Assessing the CO2 stored mass at the Sleipner storage site from time lapse gravity data

This study shows that multiscale imaging methods applied to time-lapse gravity data can be effective to estimate the subsurface stored mass of CO₂. Differently from previous studies based on simplified plume shapes, we show that a multiscale analysis of gravity data is particularly useful to properly estimate the excess mass from gravity anomalies associated with complex plume geometries and characterized by multi-homogeneity properties. With a multiscale approach, in fact, we can exploit the scaling behavior of the potential fields and assess the variation in the degree of homogeneity and, consequently, the estimation of the structural index of the source. 

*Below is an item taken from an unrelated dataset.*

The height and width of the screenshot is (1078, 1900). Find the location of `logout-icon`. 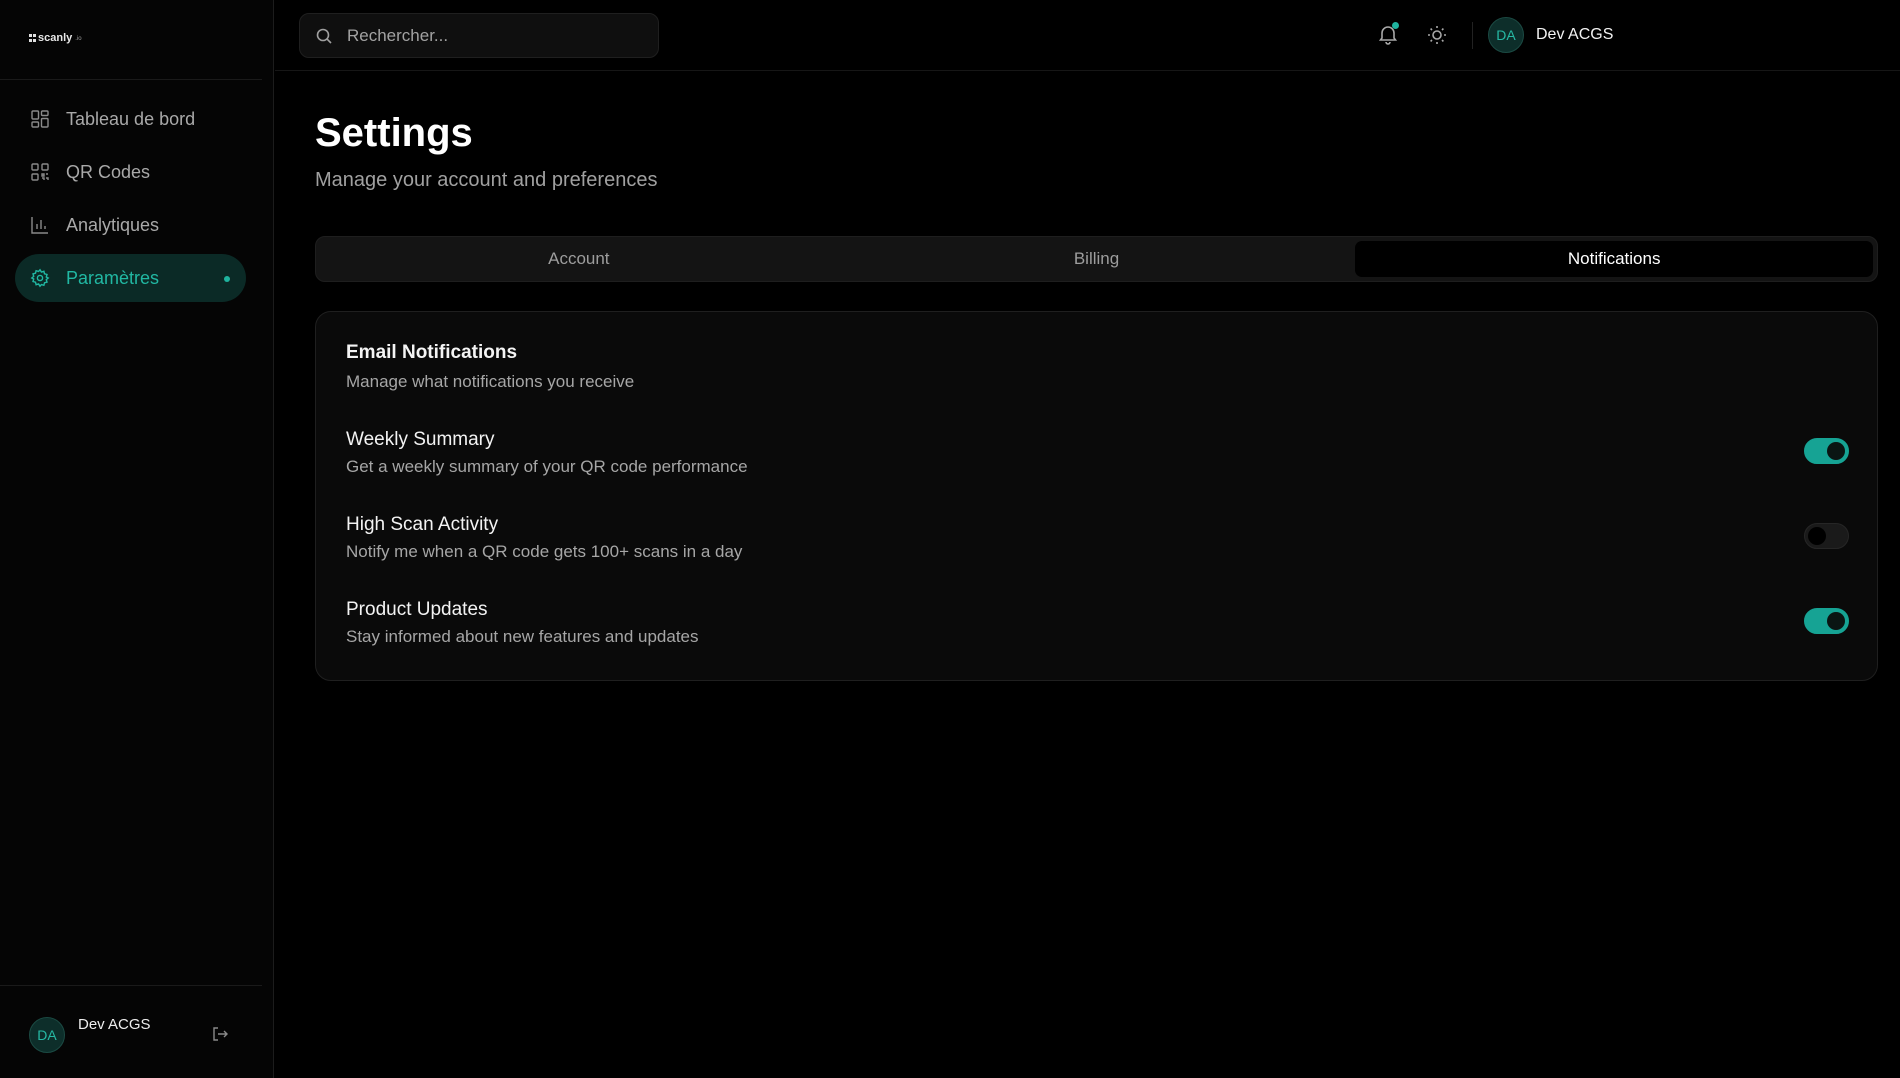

The simulated gravity dataset and the estimated homogeneity degree values at different altitudes showed that, as the distance from the source increases, the gravity field associated with the CO₂ plume becomes progressively smooth and can be approximated as homogeneous. Moreover, the multiscale analysis effectively reduces the noise effect, that is particularly advantageous for CO₂ storage monitoring, where low signal-to-noise ratios are expected. The excess mass inferred using our approach results closely equal to the true value with accuracy higher than 99%. Our multiscale analysis was also successfully applied to the real time-lapse gravity dataset acquired at the Sleipner site.

This study presents a useful approach for developing new monitoring strategies for CCS purposes. Time-lapse gravity surveying has again proven to be an effective tool for inferring key reservoir properties, complementing seismic monitoring techniques.